The world’s longest living people reveal their secrets
By Dale Pereira, Contributor
The term “blue zone” is used to describe places on earth where people live the longest. In these places, it is common to find centenarians living healthy and productive lives. Their health and long life is attributable to their lifestyle. Dan Buettner, the man who came up with the term, has travelled around the world looking for these blue zones and distinguishing them from non-blue zones. In his cover story, Secrets of Longevity, for National Geographic magazine, Buettner identifies five of them. By studying each separately, we can learn of the lifestyle factors that lead to longevity.

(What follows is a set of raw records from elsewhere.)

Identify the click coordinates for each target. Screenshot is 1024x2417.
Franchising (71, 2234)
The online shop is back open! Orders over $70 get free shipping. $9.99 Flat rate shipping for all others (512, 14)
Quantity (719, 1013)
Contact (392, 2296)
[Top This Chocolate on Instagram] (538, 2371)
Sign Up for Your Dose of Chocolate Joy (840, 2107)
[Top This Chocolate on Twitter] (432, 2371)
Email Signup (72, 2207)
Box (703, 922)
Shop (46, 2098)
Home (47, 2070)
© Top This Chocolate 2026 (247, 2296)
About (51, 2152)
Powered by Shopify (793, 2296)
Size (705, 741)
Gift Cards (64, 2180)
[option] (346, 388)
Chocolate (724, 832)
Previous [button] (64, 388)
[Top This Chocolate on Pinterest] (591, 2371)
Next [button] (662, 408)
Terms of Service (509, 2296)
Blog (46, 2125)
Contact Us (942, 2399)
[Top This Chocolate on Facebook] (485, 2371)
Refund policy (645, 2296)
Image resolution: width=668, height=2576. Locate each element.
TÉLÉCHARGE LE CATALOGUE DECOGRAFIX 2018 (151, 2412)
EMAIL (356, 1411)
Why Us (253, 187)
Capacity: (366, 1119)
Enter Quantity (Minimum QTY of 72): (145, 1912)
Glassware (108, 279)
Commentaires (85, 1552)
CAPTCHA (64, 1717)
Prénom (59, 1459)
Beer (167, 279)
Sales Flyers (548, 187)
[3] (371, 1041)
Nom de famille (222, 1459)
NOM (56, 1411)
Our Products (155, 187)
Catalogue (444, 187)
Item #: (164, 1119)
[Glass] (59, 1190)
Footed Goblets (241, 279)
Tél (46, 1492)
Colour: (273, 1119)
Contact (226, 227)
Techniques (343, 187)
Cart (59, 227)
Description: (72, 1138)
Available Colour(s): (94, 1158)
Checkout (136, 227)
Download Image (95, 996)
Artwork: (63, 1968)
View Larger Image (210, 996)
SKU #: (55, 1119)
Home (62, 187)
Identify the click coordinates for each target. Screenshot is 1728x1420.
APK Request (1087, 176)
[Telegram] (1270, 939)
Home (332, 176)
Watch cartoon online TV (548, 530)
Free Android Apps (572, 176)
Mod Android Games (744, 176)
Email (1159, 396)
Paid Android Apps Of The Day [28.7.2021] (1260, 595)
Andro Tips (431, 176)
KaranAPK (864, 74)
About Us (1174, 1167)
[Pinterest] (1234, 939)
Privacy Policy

In central Sardinia, residents live to a remarkable old age. In these mountain villages, Sardinian men can be found chopping wood at 100-years-old. The common profession is shepherding, so many people walk five or more miles a day. Their diet is plant-based and locally grown. In this region, elders are taken care of by their immediate families. Every afternoon, people gather together on the street to laugh with each other. This daily dose of laughter lowers stress, thus reducing the risk of heart disease.
Okinawans enjoy the highest disability-free expectancy rate in the world. Following a plant-based diet, they are heavy eaters of multi-coloured vegetables and tofu. Okinawans also have a very strong sense of purpose. This is embodied in the concept of ikigai or “that which makes one’s life worth living.” In fact, there is no word for “retirement” in the local language. Instead, older Okinawans occupy themselves through gardening. Staying active strengthens the body and is good for cardiovascular health, both of which could lead to longevity.
Loma Linda, California
Seventh-day Adventists are concentrated in Loma Linda, California. Adventists have the highest life expectancy rate in the United States, which could explain why this region is a blue zone. Vegetarianism is popular amongst Adventists, so most restaurants in Loma Linda have vegetarian options. Adventists rest from labour one day a week and are heavy consumers of beans and nuts. Their way of life can be summarized in the acronym NEWSTART: nutrition, exercise, water, sunlight, temperance, air, rest, and trust in divine power.
Nicoya, Costa Rica
A blue zone in a developing Costa Rica, the Nicoya Peninsula, is truly a wonder. What makes a group of villages live longer than the rest of the country? Nicoyans have a strong family focus with up to five generation living together. Having familial support during old age gives you a sense of belonging and a reason to live. Nicoyans find chores fun and the region is known for their physical work. In fact, most centenarians continue to enjoy outdoor labour well in to their old age. Nicoya is also the land of sun, so residents get plenty of vitamin D, which contributes to good health.
Reaching 90 is common in Ikaria, where people have much lower rates of heart disease and cancer. Ikarians eat a Mediterranean diet of beans, fish, and olive oil. They also eat plenty of greens and love herbal tea. Many Ikarians do not wear watches and are not time-dependent. In fact, daily naps are very common in the region. Studies have shown that slowing down helps counteract age-related diseases such as arthritis. Finally, Ikarians preserve family tradition and social bonds. The older and younger generations often see each other every day, a practice that improves the health of both children and the elderly.